Linux Tips – Courtesy of the Jem Report
It’s harder to turn your laptop into a Linux machine compared to a desktop. Unlike desktops, laptops are more likely to contain hardware that’s unsupported for the now-famous alternative operating system. But it is possible, if you know which laptops work best with Linux, and how to support the notebooks that don’t have optimal penguin compatibility.
First, check when your notebook was made. New models-ones made within the last six months-should work fine with Linux. However, if your notebook has a Winmodem expect problems. These built-in modems rely on Windows-based drivers to work. If needs be, look for a PCMCIA modem as a replacement.
Wireless cards in laptops can also interfere with a smooth Linux transition. Some AMD-based cards, for instance, are not very compatible yet. Again in the worst-case scenario, you can buy a new wireless LAN PCMCIA card, which could run your $60 to $80.
With video cards, inverse logic rules. You would think that the top Nvidia and ATI cards would support Linux, but according to thejemreport.com they tend to have the most problems. You can look at both manufacturers’ web sites to see which cards work in which laptops with which OSs. The trick here, you see, is that video cards in laptops are that much different than their counterparts in desktops.
You may also find that a Linux-based OS will wreak havoc with your laptop’s special power-savings features, sleep functions, and basically other little features that you take for granted with a Windows Operating System.

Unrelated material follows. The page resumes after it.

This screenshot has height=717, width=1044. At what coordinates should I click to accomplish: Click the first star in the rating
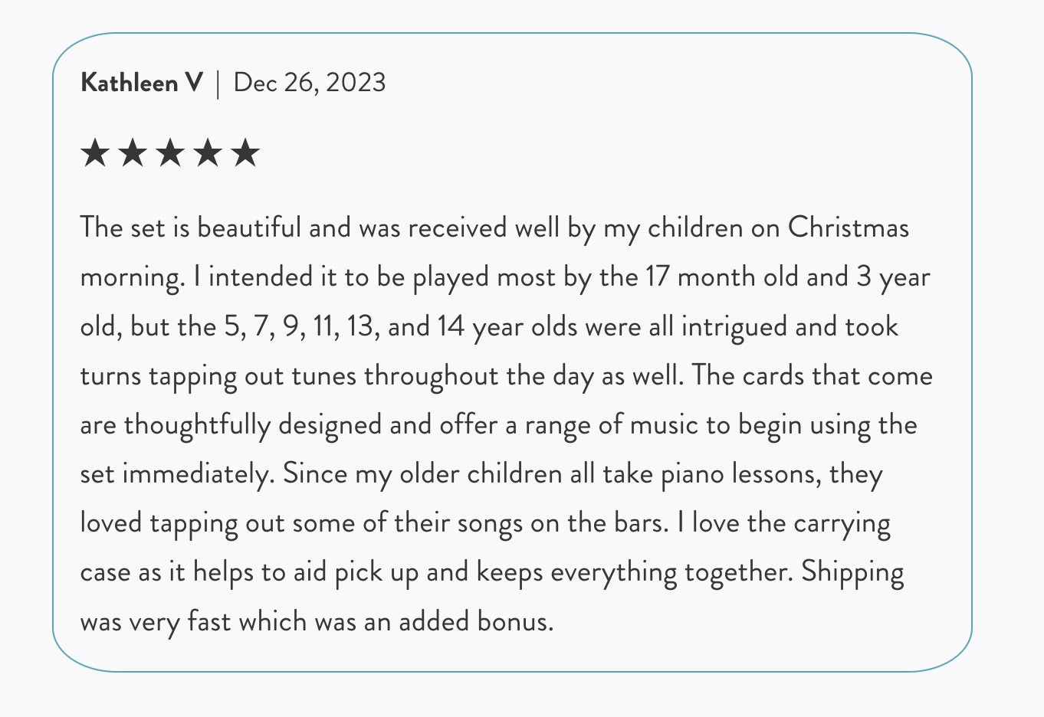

Who would have thunk that simplicity and ease of use could be so difficult? But if you are truly a Linux fan, dealing with this additional bit of inconvenience is a way to show your true dedication to the cause.
Or you could show your dedication without so much pain-by going with a commercial desktop GNU/Linux edition, instead of a freeware version. These tend to be able to hand hardware issues such as the ones mentioned, and they tend to be easier to install. Some options include SUSE, Mandriva Linux, Linspire, and Xandros.